Таким образом, некоторым народам или национальностям никогда не суждено было превратиться в полноценные нации. Другие уже достигли или должны были достигнуть статуса полноправной нации. Но какие из них имели будущее, а какие — нет? Споры о характерных признаках национальности — территориальных, лингвистических, этнических — не слишком способствовали решению вопроса. «Принцип порога» оказывался, естественно, более полезным, но даже он, как мы убедились, не являлся решающим: ведь существовали совершенно бесспорные «нации» весьма скромных размеров, не говоря уже о национальных движениях вроде ирландского, чьи возможности образовать жизнеспособное национальное государство оценивались по-разному. Прямой смысл реиановского вопроса о Ганновере и Великом герцогстве Пармском заключался в сопоставлении их не с какими угодно нациями, но с нациями-государствами столь же скромных размеров — Нидерландами и Швейцарией. В дальнейшем мы увидим, что появление серьезных национальных движений, опирающихся на массовую поддержку, потребует существенного пересмотра прежних подходов — однако в эпоху классического либерализма лишь немногие из этих движений (за пределами Османской империи) добивались признания в качестве независимых государств как чего-то отличного от разнообразных форм автономии. Ирландский случай и в этом смысле стал — как обычно — аномалией, по крайней мере, с появлением «фениев», добивавшихся создания Ирландской республики, которая не могла не быть независимой от Британии.

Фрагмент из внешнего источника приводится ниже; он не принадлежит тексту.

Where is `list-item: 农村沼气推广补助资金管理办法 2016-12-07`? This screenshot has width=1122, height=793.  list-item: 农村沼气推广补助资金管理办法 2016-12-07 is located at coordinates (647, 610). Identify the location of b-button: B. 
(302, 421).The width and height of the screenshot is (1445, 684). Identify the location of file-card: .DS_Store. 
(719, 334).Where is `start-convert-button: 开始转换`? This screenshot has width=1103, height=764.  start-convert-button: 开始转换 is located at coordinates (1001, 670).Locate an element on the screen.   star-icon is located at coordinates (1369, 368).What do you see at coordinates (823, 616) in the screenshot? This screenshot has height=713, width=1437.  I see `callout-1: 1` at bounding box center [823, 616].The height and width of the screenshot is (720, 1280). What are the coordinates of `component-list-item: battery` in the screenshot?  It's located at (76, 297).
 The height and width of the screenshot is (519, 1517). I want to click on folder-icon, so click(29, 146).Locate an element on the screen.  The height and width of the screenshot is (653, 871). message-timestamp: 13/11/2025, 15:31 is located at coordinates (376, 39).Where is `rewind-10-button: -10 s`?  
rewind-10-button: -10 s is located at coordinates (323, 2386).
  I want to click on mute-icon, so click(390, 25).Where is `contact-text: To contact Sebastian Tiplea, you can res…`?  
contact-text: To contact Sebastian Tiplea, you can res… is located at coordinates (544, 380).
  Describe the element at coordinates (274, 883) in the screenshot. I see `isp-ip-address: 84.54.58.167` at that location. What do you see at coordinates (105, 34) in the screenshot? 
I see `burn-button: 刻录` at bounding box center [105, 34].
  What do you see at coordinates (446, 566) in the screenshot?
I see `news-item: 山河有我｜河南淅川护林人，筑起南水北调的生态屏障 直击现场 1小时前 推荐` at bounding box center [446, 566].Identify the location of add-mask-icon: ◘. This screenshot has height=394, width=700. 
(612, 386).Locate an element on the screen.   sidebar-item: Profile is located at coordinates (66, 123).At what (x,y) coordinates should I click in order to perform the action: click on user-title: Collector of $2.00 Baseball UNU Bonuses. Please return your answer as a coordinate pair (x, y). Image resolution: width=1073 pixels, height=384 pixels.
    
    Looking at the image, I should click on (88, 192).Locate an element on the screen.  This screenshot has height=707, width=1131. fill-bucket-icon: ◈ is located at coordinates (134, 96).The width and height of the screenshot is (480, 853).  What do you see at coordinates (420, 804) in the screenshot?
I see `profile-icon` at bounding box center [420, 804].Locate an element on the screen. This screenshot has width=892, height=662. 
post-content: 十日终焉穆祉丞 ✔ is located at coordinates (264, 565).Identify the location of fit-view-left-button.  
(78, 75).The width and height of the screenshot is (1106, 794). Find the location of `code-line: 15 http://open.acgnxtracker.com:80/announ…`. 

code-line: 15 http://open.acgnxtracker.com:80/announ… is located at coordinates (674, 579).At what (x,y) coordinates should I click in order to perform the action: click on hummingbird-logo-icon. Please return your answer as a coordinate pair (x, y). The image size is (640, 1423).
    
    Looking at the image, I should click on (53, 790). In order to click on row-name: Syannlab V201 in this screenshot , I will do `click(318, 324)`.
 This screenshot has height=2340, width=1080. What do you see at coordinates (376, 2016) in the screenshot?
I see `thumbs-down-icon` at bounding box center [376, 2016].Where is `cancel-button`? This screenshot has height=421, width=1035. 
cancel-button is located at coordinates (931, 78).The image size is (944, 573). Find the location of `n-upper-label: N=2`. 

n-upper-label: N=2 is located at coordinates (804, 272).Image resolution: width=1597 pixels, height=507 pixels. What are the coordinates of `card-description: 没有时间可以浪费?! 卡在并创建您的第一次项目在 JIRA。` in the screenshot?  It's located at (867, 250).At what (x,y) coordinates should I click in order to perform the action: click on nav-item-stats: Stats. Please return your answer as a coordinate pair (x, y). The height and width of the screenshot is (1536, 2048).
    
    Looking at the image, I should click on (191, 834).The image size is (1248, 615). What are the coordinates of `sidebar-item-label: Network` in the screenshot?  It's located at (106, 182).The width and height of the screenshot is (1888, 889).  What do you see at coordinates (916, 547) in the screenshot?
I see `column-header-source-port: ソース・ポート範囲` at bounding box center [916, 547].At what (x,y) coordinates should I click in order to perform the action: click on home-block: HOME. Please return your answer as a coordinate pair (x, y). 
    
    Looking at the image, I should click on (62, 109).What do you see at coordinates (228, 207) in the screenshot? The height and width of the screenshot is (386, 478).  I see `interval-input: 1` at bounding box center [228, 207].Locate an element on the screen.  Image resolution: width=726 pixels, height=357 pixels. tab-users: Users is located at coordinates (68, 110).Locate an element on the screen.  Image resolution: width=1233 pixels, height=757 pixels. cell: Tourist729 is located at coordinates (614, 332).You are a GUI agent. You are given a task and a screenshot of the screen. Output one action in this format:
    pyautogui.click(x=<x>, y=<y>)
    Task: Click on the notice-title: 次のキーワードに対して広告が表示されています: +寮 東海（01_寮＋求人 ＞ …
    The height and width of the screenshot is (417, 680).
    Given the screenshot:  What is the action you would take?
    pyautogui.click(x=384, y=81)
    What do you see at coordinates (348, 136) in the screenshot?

На практике же существовало только три критерия, позволявших с уверенностью причислять данный народ к «нациям», — при том непременном условии, что он достаточно велик, чтобы преодолеть «порог». Первый критерий — историческая связь народа с современным государством или с государством, имевшим довольно продолжительное и недавнее существование в прошлом. А потому существование английского или французского народов-наций, (велико) русского или польского народов не вызывало больших споров, как не было за пределами Испании сомнений относительно испанской нации, обладающей четкими национальными признаками.[85] Ибо, если учесть отождествление нации с государством, то для иностранцев было вполне естественным предполагать, что единственным народом в стране является самый крупный, — привычка, до сих пор раздражающая шотландцев.